Yesterday, June 19th, the BDD transform for SSIS 2012 was released (also available for 2008).  BDD is a product and creation from the SQLCAT team so we know that one thing was in mind: Performance!  For me, this has been a long awaited upgrade to the transform.  The purpose of the BDD transform is to take full advantage of multithreading architecture in SSIS.  I’ve always been a big supporter of taking full advantage of the resources that are available in order to enhance performance to the highest possible limits.  This was one reason the changes in SSIS 2008 and the data flow were so welcome.  In order to truly develop high-end and Enterprise level ETL systems, we need to know what is exposed to the platform being used from hardware to software capable methods of running through data more efficiently, faster and with stability.

As with most transforms, BDD has its specific place in which it can benefit an SSIS package.  BDD isn’t a transform you would use simply to because it is there and can utilize multithreading and concurrent processing of data.  The transform works best when the data coming in is quick and you are finding the processing of that data within the package to be a bottleneck.  It’s important to determine where bottlenecks are prior to making decisions if transforms like BDD are actually going to help the overall ETL process.

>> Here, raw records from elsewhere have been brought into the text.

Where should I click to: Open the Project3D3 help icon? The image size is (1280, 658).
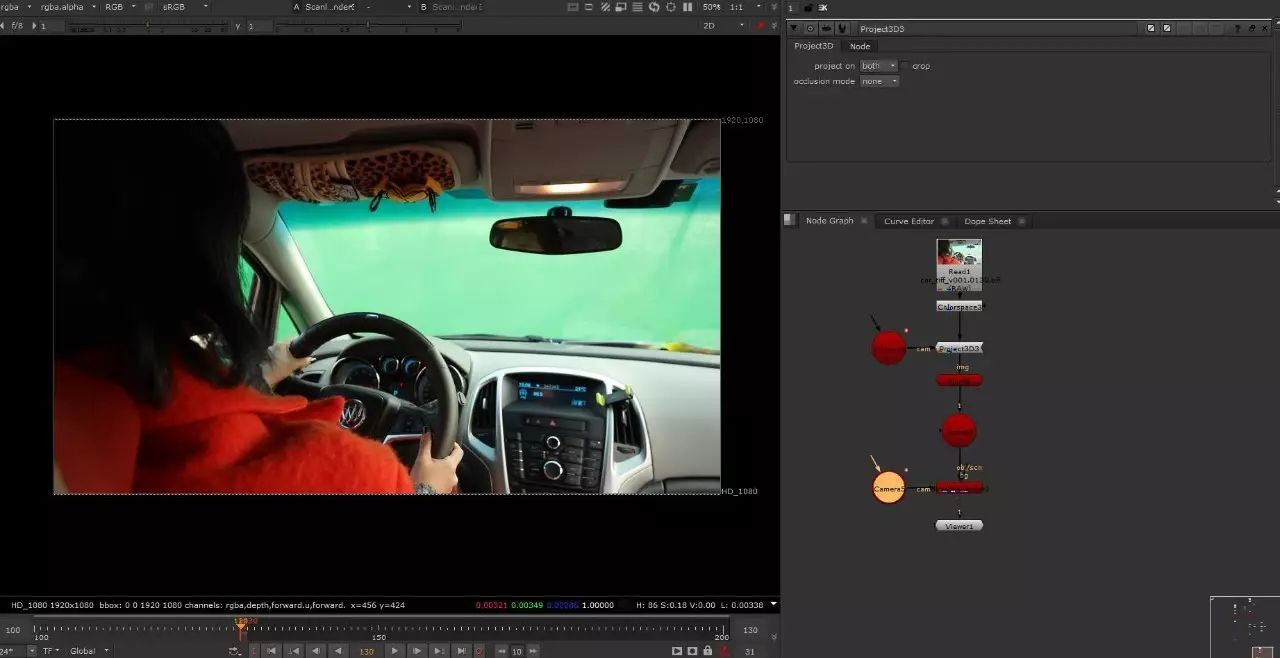[1237, 29]
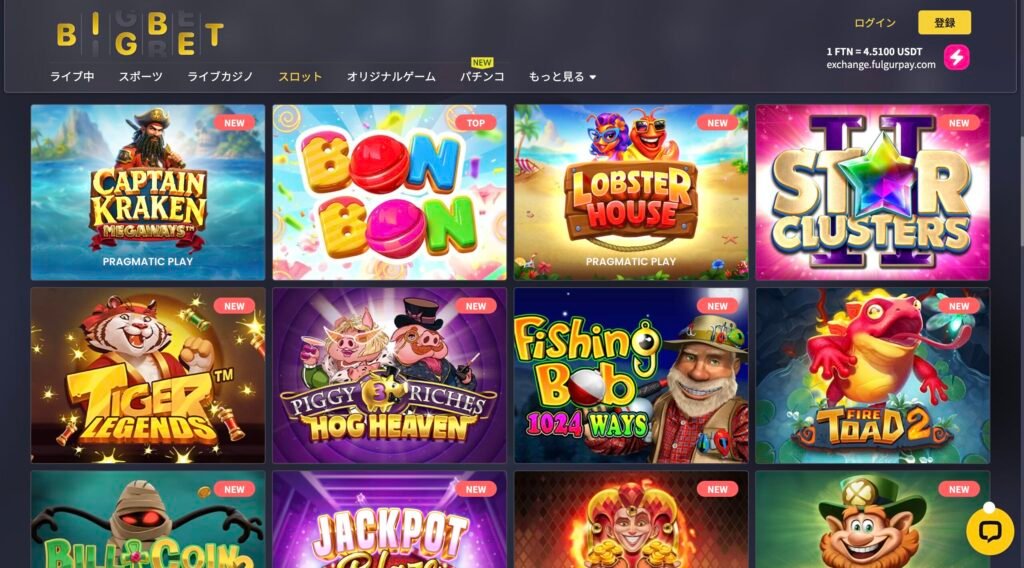Open the Fire Toad 2 slot
This screenshot has width=1024, height=568.
pyautogui.click(x=872, y=375)
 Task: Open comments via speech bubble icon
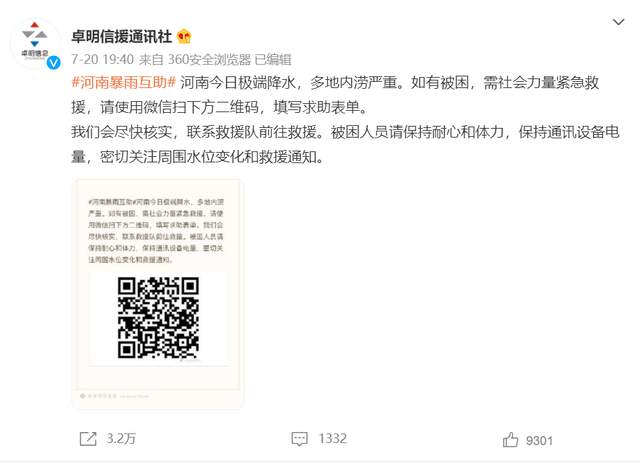[300, 439]
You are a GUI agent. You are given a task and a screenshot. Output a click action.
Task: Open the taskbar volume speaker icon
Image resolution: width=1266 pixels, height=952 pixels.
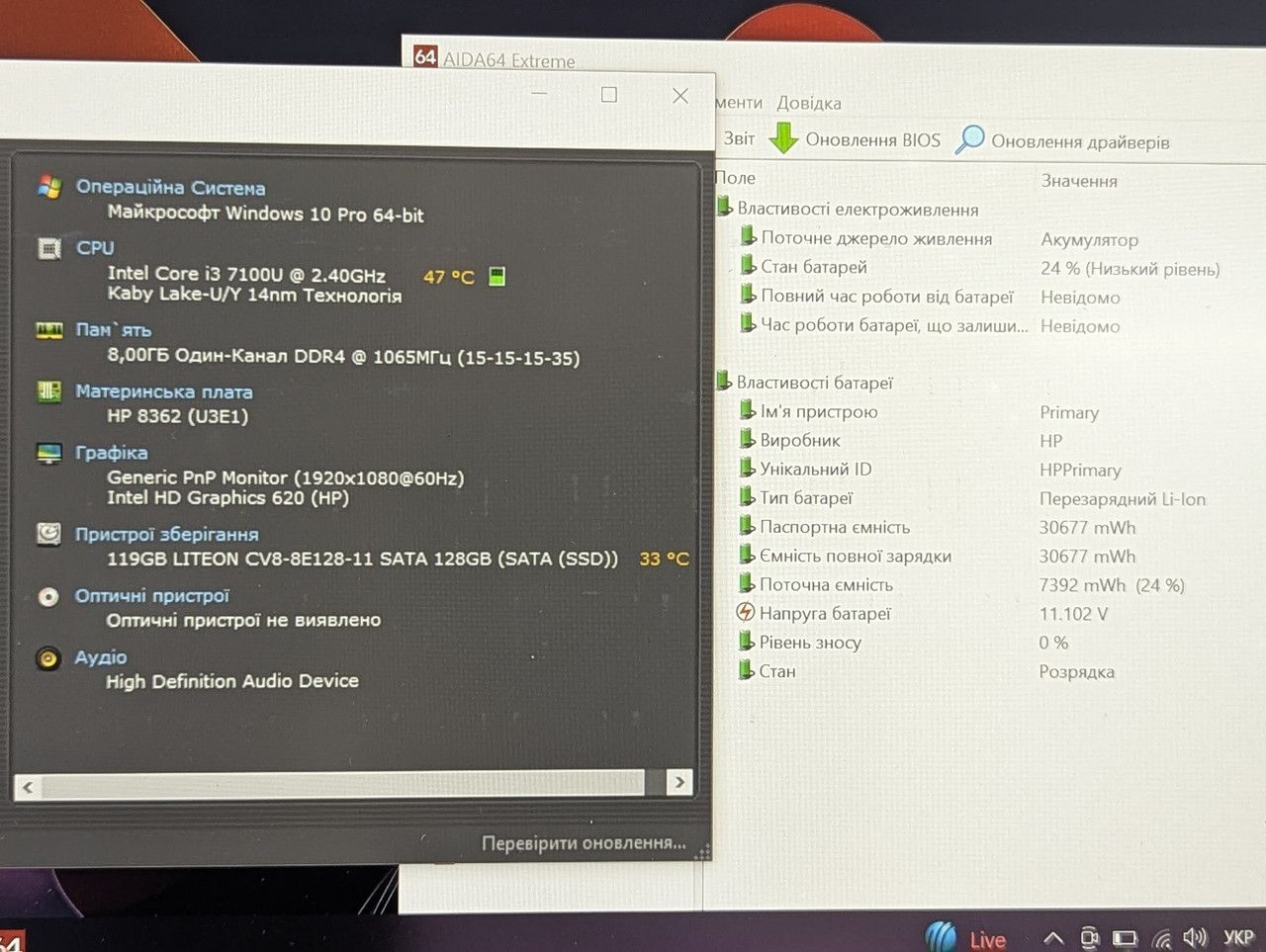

With SSIS 2012 BDD, there isn’t much of a change other than the support for SSIS 2012.  This blog by Matt Masson, “The Balanced Data Distributor” which contains a link to a video showing off BDD, is a great resource for determining how to use BDD and where it is appropriate.  I encourage all SSIS developers and DBAs that may have use BIDS Helper to determine an SSIS package and the transforms within it are causing a bottleneck, to download BDD and give it a try to see if it can benefit performance.